There are inconsistencies in the recommended time frame for post drain removal CXR. The current practice of obtaining a CXR 4 h post drain removal at Westmead Hospital does not appear to be evidence based. A study in 2002 examined when the most appropriate timing for a post drain removal CXR should be taken and concluded that a CXR performed within 1–3 h post drain removal effectively identified a pneumothorax in ventilated patients. 20 Currently, timing of post drain removal CXR is often a result of surgeon preference and institutional policy. 1 However, even with a policy of obtaining a CXR 4 h post drain removal, adherence to this was poor with the majority of CXRs in this study obtained within 2 h. This short time interval to routine post drain removal CXR needs to be considered as a possible contributor to finding a reduced incidence of pneumothoraces and finding no clinically significant pneumothoraces. Furthermore, inconsistent clinical practice in the healthcare setting has been shown to reduce patient safety and increase patient morbidity and mortality. 21 Therefore, we should aim to develop policies to standardise care in line with evidence-based practice.
This study suggests that developing a standardised practice of not performing routine CXR post drain removal may result in avoiding unnecessary ionising radiation for patients, avoidance of over-utilising resources and a cost saving of approximately A$7750 each year. It also adds to the evidence base that routine CXR post drain removal in cardiac surgical patients provides limited clinical benefit. Future studies should be conducted to confirm this finding.

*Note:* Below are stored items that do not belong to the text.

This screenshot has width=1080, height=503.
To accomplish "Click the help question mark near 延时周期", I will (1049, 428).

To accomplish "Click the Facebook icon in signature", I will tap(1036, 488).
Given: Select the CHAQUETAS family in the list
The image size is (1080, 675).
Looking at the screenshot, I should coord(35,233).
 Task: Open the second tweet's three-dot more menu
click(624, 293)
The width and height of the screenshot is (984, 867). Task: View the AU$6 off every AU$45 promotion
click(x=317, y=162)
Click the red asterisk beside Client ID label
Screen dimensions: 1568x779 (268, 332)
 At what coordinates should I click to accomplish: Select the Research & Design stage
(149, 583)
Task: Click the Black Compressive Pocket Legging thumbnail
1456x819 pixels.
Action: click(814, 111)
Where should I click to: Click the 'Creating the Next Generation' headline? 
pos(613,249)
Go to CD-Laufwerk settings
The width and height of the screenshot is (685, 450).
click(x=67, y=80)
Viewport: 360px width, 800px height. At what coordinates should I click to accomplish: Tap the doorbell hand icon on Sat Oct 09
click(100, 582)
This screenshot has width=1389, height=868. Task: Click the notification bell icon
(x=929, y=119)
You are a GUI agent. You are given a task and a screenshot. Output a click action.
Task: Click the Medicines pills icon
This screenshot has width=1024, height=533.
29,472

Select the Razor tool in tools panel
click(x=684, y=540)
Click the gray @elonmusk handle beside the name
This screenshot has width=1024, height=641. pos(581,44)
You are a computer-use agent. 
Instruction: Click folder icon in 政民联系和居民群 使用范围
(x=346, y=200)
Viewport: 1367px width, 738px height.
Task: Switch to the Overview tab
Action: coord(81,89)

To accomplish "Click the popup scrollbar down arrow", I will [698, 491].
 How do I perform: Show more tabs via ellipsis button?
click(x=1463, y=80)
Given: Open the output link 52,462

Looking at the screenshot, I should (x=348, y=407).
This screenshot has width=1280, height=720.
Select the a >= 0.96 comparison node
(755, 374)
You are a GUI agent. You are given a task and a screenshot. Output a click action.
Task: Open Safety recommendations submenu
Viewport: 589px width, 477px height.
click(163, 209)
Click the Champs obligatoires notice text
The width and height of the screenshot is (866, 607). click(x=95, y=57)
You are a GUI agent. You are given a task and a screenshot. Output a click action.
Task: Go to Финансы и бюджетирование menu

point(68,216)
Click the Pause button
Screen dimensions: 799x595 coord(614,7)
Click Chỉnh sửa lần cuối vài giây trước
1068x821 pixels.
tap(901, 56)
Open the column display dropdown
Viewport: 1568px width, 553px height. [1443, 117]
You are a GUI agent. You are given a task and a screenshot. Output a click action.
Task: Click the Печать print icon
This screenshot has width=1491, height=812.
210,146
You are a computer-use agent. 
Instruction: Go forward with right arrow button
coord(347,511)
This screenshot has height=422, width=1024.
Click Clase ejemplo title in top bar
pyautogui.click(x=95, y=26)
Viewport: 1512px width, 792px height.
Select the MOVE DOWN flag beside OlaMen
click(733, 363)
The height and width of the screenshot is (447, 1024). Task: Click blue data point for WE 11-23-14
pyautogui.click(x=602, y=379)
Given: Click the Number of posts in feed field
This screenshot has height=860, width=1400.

Notable strengths of this study include a large population, no missing data from all included subjects and all post drain removal CXRs having a formal report from a qualified radiologist to identify presence of a pneumothorax and eliminate bias from researchers analysing CXRs.
Limitations of this study include being a single centre study with a retrospective design; having limited data on the presence of chronic lung disease; and order form comments potentially impacting interpretation of drain removal CXRs. In addition, having the majority of routine post drain removal CXRs within 2 h limits the interpretability of the data, with the possibility of missing pneumothoraces when the CXR is taken too early. Finally, limited analysis was able to be performed to determine why this patient group had a longer ICU LOS. However, the increased LOS seen within this study did not affect the comparability of results to previous studies.
Conclusion
Despite our local protocol of taking a routine CXR no sooner than 4 h post drain removal, the majority of CXRs were performed within 2 h. This practice did not detect any clinically significant pneumothoraces requiring intervention. This study has indicated a possible avenue for potential cost saving, as well as a pathway to better resource utilisation without compromising patient safety. This study presents data that suggests the routine use of post drain CXRs provides limited clinical benefit and indicates that it may be possible to perform CXRs post drain removal only when clinically indicated. Further risk-stratified studies are needed to identify evidence-based criteria for CXR indication post drain removal and to identify populations at risk of developing a pneumothorax amongst cardiac surgical patients.